Source data =
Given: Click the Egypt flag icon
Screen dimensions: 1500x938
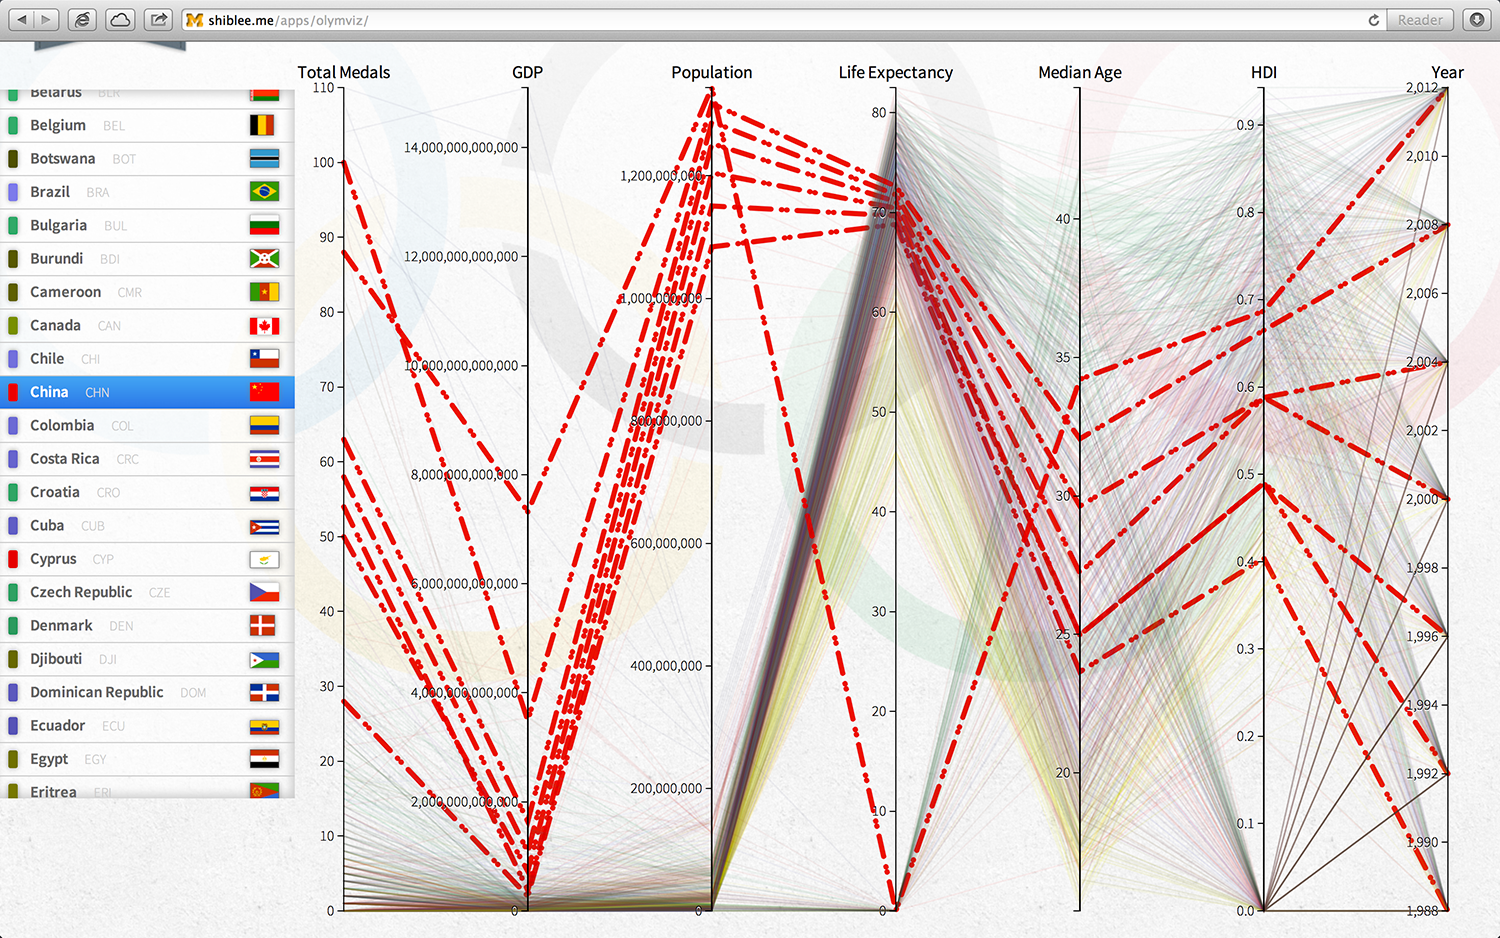Looking at the screenshot, I should point(264,759).
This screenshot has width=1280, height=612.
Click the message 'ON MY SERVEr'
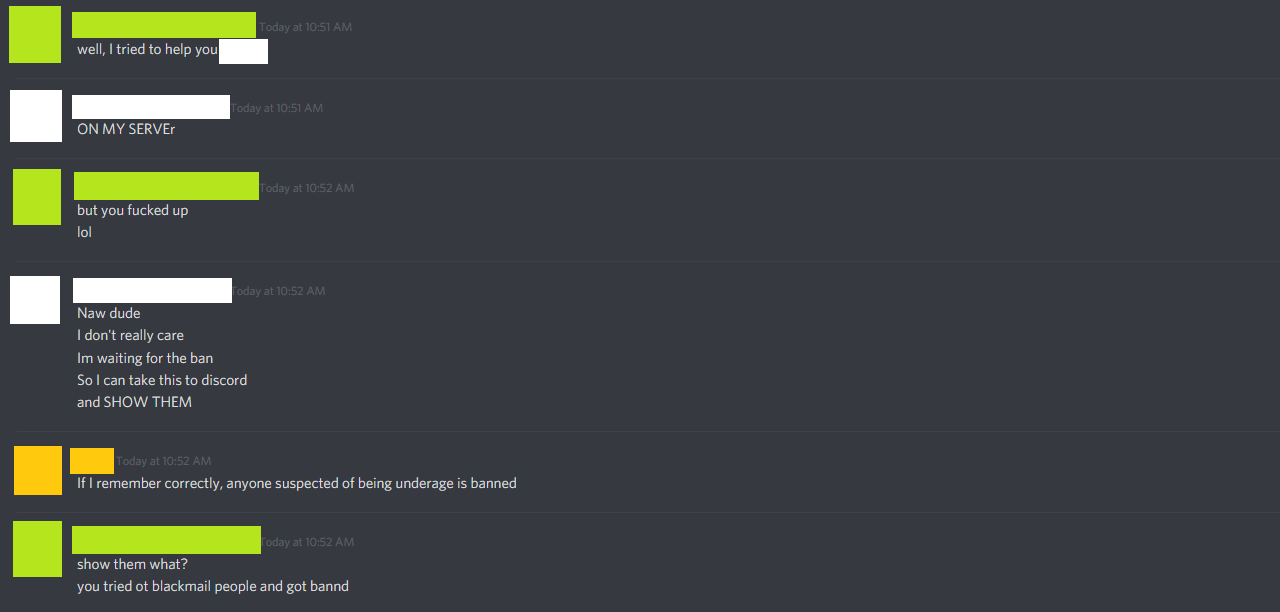click(x=126, y=129)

Work to be completed = Begin at the line containing "Screen dimensions: 1500x938" and restate exactly every line through the end of the material, skipping the pictures.

Task solution =
Screen dimensions: 1500x938
Looking at the screenshot, I should point(264,759).
This screenshot has width=1280, height=612.
Click the message 'ON MY SERVEr'
click(x=126, y=129)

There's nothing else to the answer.